Aunque sinceramente, en el fondo le daba lástima ver a ese enérgico chico de aquella manera decaida. Era consciente de que aquel muchacho era uno de sus mejores amigos y aquella muerte era muy poco deseosa, en su opinión, una de las peores que alguien pudiera tener, y él lo sabía demasiado bien.
—¿Podrías levantarte de una maldita vez? —intentó nuevamente, tratando de transmitir su habitual despreocupación—. Me pones enfermo estando así.
No obtuvo más respuesta que un ligero sonido que tomó por una especie de negación por parte del chico.
Cansado de tanta insistencia y ningún resultado, cogió la manta en la que se cobijaba el muchacho cual niño de cinco años y le destapó. Descubrió que no sólo parecía no dormir pese a estar en la cama por cuatro días seguidos, sino que estaba más que hambriento y todo le indicaba que necesitaba un buen baño. Y ni hablemos de que se veía como si hubiera pasado un año en el Sahara, por como la falta de agua le afectaba.
Todo ello, sumado a su pelo de por sí blanco, hacia que en vez de verse como un chico en plena adolescencia, fuera un anciano inválido al que no habían atendido en un mes.

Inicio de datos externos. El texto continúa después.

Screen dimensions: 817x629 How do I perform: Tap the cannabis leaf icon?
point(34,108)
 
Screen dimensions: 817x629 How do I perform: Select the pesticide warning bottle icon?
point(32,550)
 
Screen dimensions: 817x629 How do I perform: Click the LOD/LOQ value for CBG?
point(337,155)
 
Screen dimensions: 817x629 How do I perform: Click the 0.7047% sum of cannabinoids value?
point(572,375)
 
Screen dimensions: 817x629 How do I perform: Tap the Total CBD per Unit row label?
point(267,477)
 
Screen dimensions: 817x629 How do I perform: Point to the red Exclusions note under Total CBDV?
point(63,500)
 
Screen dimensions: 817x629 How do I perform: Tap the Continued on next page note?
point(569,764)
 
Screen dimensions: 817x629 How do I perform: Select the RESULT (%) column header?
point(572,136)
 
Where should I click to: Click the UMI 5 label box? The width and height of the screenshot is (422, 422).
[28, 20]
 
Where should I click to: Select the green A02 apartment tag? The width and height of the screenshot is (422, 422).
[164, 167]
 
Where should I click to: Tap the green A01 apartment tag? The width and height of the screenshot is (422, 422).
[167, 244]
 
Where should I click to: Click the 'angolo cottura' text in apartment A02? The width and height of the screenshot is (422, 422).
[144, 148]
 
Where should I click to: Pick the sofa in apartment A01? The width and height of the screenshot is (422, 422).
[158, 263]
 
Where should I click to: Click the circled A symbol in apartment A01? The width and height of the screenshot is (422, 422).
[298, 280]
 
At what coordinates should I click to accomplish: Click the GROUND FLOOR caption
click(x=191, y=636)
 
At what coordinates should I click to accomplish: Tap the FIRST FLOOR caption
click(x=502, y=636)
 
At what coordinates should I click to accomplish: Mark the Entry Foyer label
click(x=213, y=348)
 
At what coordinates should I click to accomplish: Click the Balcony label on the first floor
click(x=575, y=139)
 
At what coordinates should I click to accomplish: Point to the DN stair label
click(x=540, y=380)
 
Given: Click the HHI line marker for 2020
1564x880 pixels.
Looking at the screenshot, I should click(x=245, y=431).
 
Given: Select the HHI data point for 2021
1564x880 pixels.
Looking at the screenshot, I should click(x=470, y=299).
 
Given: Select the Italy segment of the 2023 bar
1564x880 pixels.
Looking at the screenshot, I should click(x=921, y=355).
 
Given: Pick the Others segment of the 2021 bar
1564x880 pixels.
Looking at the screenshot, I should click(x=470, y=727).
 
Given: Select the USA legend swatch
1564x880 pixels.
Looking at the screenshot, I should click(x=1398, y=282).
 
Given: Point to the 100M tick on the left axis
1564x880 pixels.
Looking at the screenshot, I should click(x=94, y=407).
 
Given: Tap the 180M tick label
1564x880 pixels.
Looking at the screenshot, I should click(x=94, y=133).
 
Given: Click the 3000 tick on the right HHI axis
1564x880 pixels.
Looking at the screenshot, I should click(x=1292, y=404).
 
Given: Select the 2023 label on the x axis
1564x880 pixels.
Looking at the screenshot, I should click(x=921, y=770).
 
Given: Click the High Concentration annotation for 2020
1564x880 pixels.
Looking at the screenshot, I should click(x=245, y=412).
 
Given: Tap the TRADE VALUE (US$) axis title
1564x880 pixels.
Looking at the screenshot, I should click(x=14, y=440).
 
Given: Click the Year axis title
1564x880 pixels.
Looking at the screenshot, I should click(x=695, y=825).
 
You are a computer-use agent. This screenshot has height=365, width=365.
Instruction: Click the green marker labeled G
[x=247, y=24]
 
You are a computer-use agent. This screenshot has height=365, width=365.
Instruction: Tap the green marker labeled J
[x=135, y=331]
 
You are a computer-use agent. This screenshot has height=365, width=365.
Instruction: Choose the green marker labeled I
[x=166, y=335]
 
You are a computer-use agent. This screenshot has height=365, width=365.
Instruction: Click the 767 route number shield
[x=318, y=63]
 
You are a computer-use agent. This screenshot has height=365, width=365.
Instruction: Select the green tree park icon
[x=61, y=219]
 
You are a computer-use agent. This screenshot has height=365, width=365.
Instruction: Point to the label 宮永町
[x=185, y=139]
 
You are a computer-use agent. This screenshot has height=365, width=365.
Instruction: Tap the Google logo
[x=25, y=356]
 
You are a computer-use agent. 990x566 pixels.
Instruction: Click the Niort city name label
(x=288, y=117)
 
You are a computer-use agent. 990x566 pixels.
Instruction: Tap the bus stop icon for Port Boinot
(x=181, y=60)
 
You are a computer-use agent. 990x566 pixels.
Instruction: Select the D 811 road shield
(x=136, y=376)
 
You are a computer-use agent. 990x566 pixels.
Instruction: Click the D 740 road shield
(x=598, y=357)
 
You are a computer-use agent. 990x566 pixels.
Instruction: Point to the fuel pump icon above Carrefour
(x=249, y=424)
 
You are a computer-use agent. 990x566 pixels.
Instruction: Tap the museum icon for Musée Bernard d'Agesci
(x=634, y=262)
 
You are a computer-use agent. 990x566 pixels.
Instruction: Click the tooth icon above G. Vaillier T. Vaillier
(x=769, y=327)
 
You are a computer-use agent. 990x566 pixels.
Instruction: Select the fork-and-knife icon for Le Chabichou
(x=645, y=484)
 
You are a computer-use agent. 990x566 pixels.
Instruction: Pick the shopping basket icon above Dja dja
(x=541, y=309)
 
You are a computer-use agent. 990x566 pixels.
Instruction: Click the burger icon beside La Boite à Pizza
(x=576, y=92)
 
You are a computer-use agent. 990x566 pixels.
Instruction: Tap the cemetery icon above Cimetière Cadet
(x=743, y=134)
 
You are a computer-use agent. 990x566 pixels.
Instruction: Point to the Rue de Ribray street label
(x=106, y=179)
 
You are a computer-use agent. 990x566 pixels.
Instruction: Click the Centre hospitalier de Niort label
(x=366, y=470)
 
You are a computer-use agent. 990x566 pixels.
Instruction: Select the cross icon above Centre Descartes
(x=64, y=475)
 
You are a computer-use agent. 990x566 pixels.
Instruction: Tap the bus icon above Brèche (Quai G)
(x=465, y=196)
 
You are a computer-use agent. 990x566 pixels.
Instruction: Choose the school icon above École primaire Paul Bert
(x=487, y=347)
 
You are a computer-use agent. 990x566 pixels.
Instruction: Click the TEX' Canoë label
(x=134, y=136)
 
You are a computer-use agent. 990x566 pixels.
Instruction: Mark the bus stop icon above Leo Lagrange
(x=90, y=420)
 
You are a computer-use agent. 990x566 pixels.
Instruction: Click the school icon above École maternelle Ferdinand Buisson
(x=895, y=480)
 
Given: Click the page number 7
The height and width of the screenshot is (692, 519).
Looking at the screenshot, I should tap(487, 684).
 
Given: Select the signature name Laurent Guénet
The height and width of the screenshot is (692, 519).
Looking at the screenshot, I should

—Escuchame bien, estúpido aprendiz —empezó, tratando de no pegarle un buen puñetazo que seguramente le deformaría la cara de por vida—. Te vas a levantar de esa maldita cama y te vas a dar una buena ducha —ordenó—. Y luego vas a trabajar como una mula para pagar todas y cada una de las deudas que se te han acumulado en estos cuatro días —declaró, sin admitir réplica—. ¿Me he explicado bien?
El muchacho lo miró con desdén. Asintió con un ligero movimiento y cerró los ojos, durmiéndose prácticamente al instante.
—¡Pero no te duermas, idiota!
Cross Marian cerró los puños, apretandolos con fuerza. Las ganas de ahorcar a ese jovenzuelo se hacían incontrolables y no sabía como se autocontrolaba.
Agitó bastantes veces el cuerpo del chico, pero era como mover una pared. No se despertaba, ni lo haría aunque le dijese que era el fin del mundo.
Suspiró nuevamente. Definitivamente, detestaba a los chiquillos aprendices estúpidos con pelo blanco.